I’m remembering a line from one of my favorite movies from my childhood, Shenandoah. It starred Jimmy Stewart as the patriarch of a Virginia farming family who were dead center in the Civil War erupting around them. He was determined to keep his family out of the conflict. He ruled with a firm hand, he spoke his mind and didn’t mince words. One particular scene in the movie has him sitting at the head of the family dinner table. Before they were to begin dinner, Stewart had the family pause for prayer. This is what he prayed…
“Lord, we cleared this land. We plowed it, sowed it, and harvested it. We cooked the harvest. It wouldn’t be here, we wouldn’t be eatin’ it if we hadn’t done it all ourselves. We worked dog-bone hard for every crumb and morsel, but we thank you just the same anyway, Lord, for the food we’re about to eat. Amen.”

Now, I don’t know about you, but that’s one of the most back-handed prayers I think I’ve ever heard. Stewart takes all the credit for every bit of what he has. I think sometimes, many of us fall in the same boat with him. We seem to think what we enjoy as our blessings are due to what we do. Yes, its true, we each are responsible for doing our part in life. The things we need, the things we desire, they are why we work long hours. We scrimp and save to get what we want.

Gratitude isn’t really about the “things” we have in this life though. Gratitude is a state of being. When we live a life of gratitude we are well aware of all we have, but we are also well aware that our life itself is a blessing. Our health is a blessing. Our opportunities are a blessing. Our abilities, our skills, our intellect, all of that is a blessing from God. Without any of that, it wouldn’t really matter how hard we worked, we wouldn’t succeed.

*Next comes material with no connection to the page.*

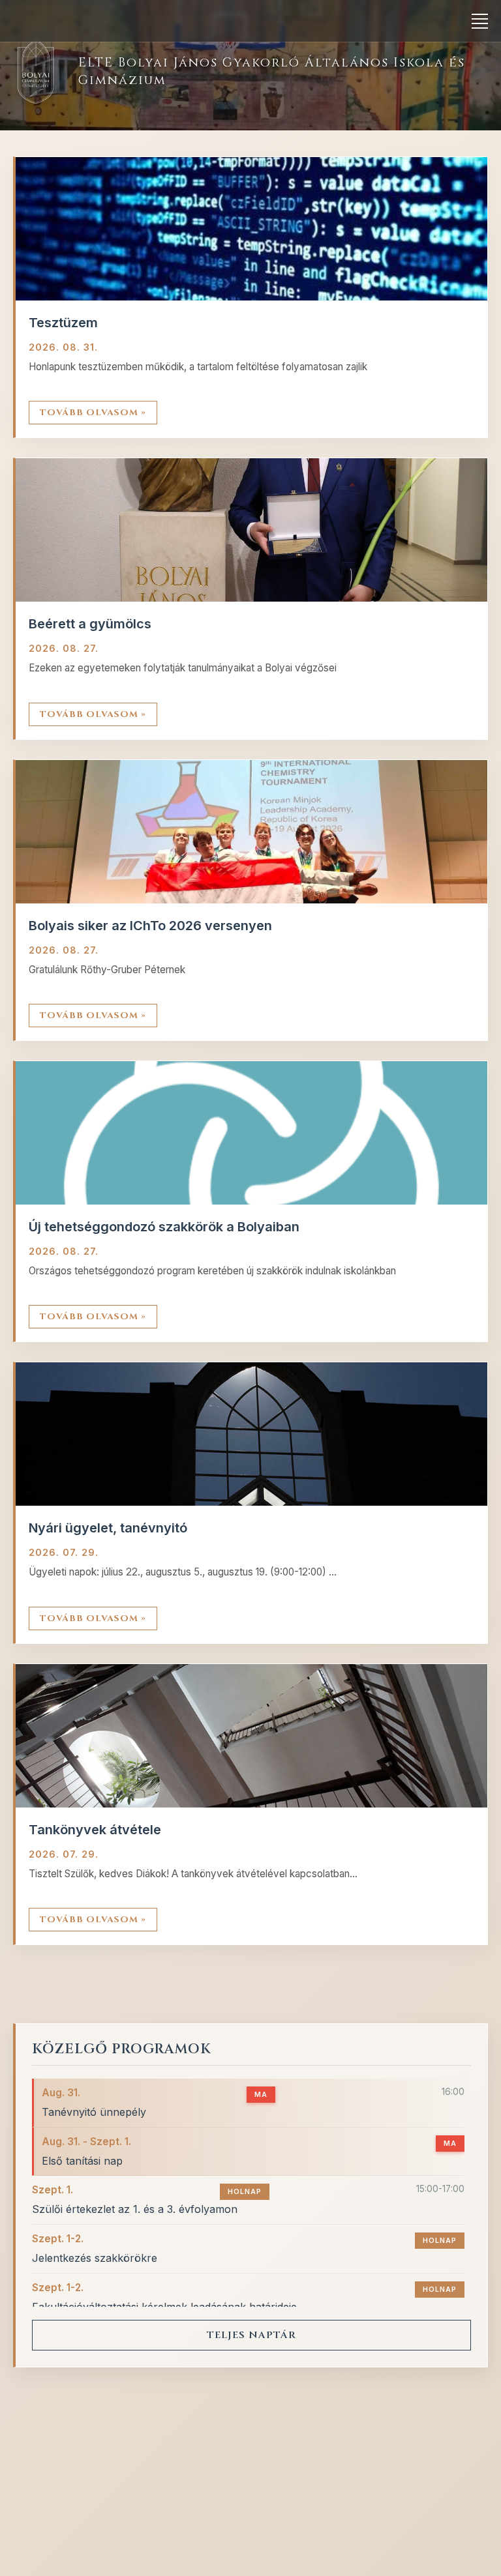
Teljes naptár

God has given us all of what is necessary for us to be successful. We employ those blessings in different ways. Make no mistake though, those blessings are at the root of all we are and all we have.

There are many who work long and hard, and have little to nothing to show for it. It may be the circumstance, it may be place and time, it may be because of origin, that some are unable to provide for themselves and their family. Its not our place to judge or make pronouncements. We tend to judge others over against ourselves. If we can work hard and make it, they should be able to as well. That’s the thinking that can creep into our hearts. That’s not an attitude of gratitude. That’s an arrogance and indifference.

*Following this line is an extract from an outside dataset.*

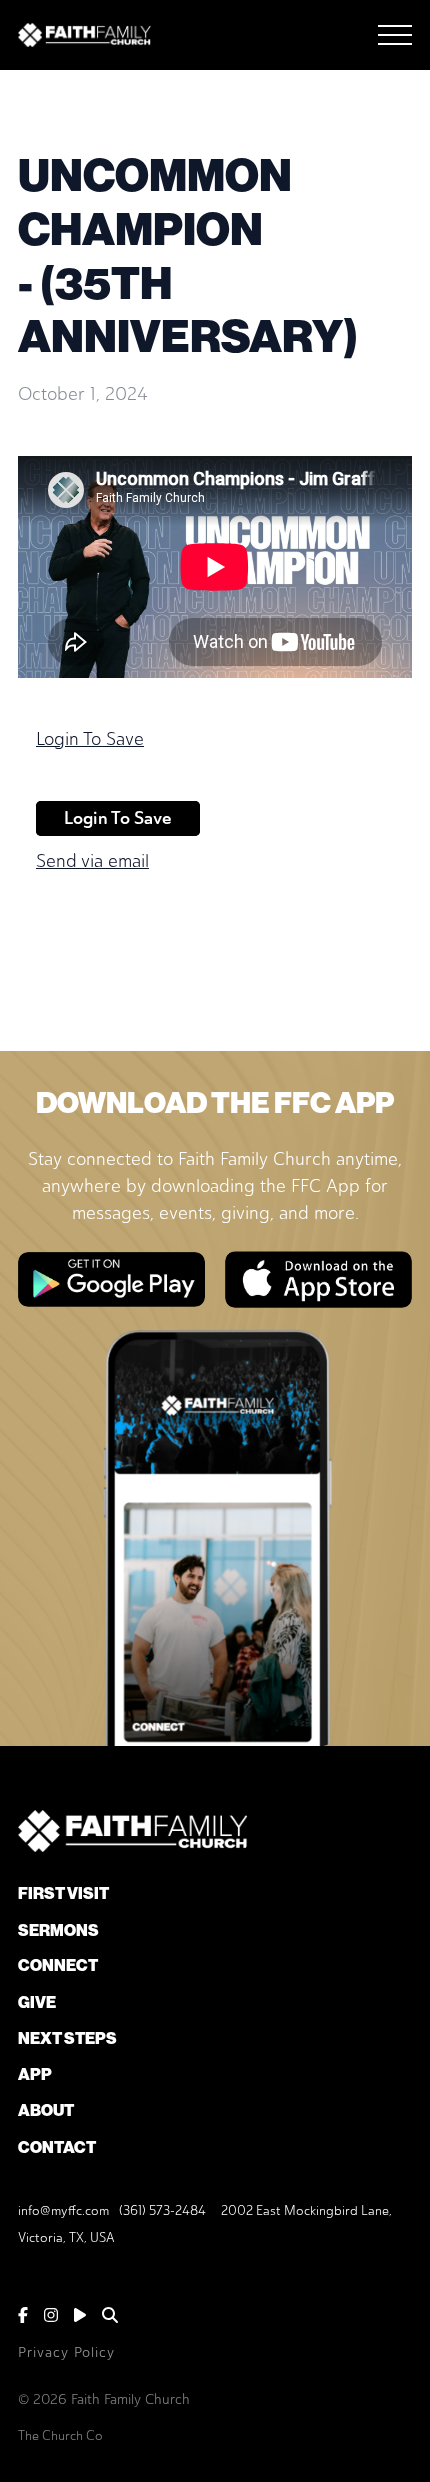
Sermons (58, 1930)
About (46, 2110)
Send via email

The reason we are to be grateful stems from acknowledging God’s bounteous goodness in our lives. Realizing all we have, all we are, all we hope to be comes from God. Our gratitude can and should be expressed in many ways. We should freely give to our church, to community assistance programs, to those in need. We give from the resources we have as a way to give thanks. If we believe God is in each person, then when we give to the needs of others, we are giving back to God what we’ve been blessed with. We’ve received, and then we give.

As grateful people, we will find when we are really aware of our blessings, we desire to show it. We can show it how we treat others. We can show it in what we do for others. We can show it in how we address God. Not like the character in Shenandoah, but with a heart that says, “Lord I would have nothing without you. I would never have achieved anything, I would never have harvested anything, I would never have built anything, I would never have provided anything without you in my life. I am grateful. Give me the opportunity to show my gratefulness to you by sharing with those who have little or nothing.

Grateful people are gracious people, and grace-filled people. Its from a heart filled with gratitude that God can and does change the world around us. I hope and pray you and I will continue to be grateful people each and every day.